Cihazı döndürürken titreşim girişimini ve resmin bozulmasını önlemek için, tüm yapı, saf cıva içinde yüzen ahşap bir toroidal şamandıra ile büyük bir taş levha üzerine yerleştirildi. Kurulumun altındaki temel kayaya gömüldü.

Deneysel sonuçlar

Bilim adamları, plakayı cihazla saat yönünde ve saat yönünün tersine çevirerek yıl boyunca dikkatli gözlemler yaptılar. Girişim deseni 16 yönde kaydedildi. Ve Michelson'ın Morley ile işbirliği içinde gerçekleştirdiği deneyi, kendi dönemi için eşi görülmemiş bir doğruluk oranına rağmen olumsuz bir sonuç verdi.

Işın ayırıcıdan ayrılan faz içi ışık dalgaları, faz kayması olmadan bitiş çizgisine ulaştı. Bu, interferometrenin herhangi bir konumunda her seferinde tekrarlandı ve Michelson'ın deneyindeki ışığın hızının hiçbir koşulda değişmediği anlamına geliyordu.
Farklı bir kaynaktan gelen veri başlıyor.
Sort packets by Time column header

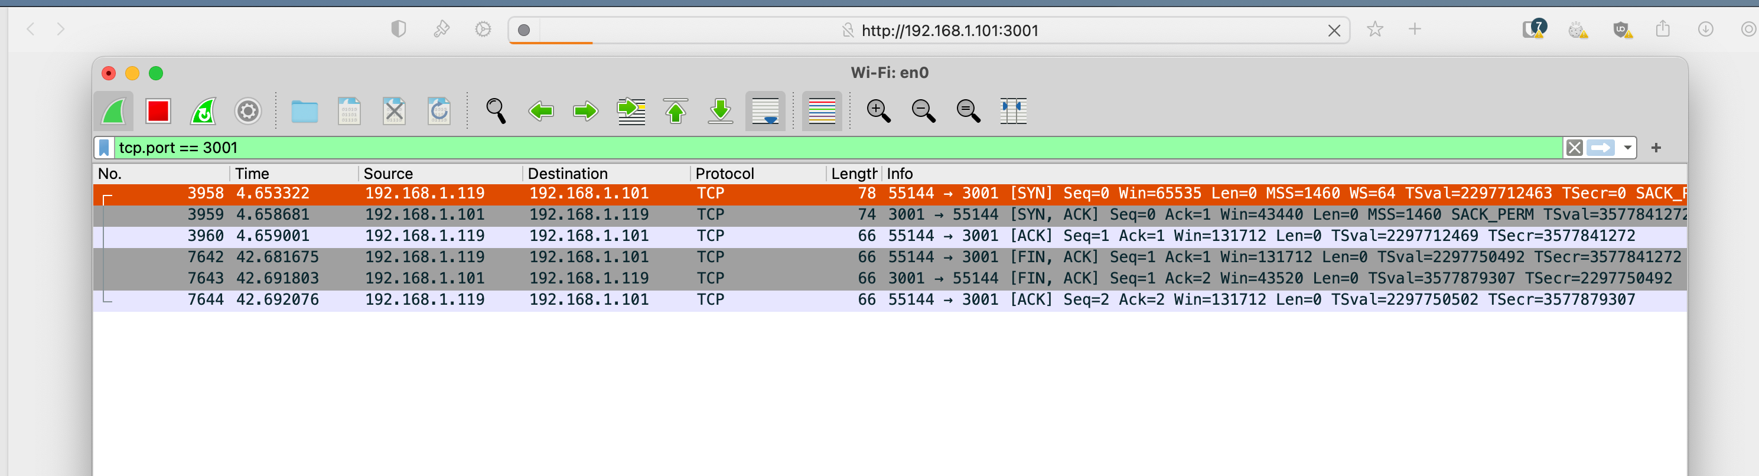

Deneyin sonuçlarının kontrol edilmesi, lazer interferometreler ve mikrodalga rezonatörler kullanılarak XX yüzyıl da dahil olmak üzere tekrar tekrar yapıldı ve ışık hızının on milyarda biri hassasiyete ulaştı. Deneyimin sonucu sarsılmaz kalır: bu değer değişmez.

1887 deneyi için kurulum
1887 deneyi için kurulum

Deneyin anlamı

Michelson ve Morley'nin deneylerinden, "ruhsal rüzgar"ın ve sonuç olarak, bu anlaşılması zor maddenin kendisinin basitçe var olmadığı sonucu çıkar. Herhangi bir işlemde herhangi bir fiziksel nesne temelde algılanmıyorsa, bu onun yokluğuyla eşdeğerdir. Zekice sahnelenen deneyin yazarları da dahil olmak üzere fizikçiler, esir kavramının ve onunla birlikte mutlak referans çerçevesinin çöküşünü hemen fark etmediler.

Yalnızca Albert Einstein 1905'te deneyin sonuçlarının tutarlı ve aynı zamanda devrim niteliğinde yeni bir açıklamasını sunmayı başardı. Bu sonuçları olduğu gibi değerlendirerek, onlara spekülatif eter çekmeye çalışmadan Einstein iki sonuca vardı:

  1. Hiçbir optik deney, Dünya'nın doğrusal ve düzgün hareketini tespit edemez (bunu böyle kabul etme hakkı, gözlem eyleminin kısa süresi ile verilir).
  2. Herhangi bir eylemsiz referans çerçevesiyle ilgili olarak, ışığın boşluktaki hızı değişmez.

Bu sonuçlar (ilk - Galile'nin görelilik ilkesiyle birlikte) Einstein'ın ünlü postülalarını formüle etmesinin temelini oluşturdu. Böylece Michelson-Morley deneyi, özel görelilik kuramı için sağlam bir ampirik temel olarak hizmet etti.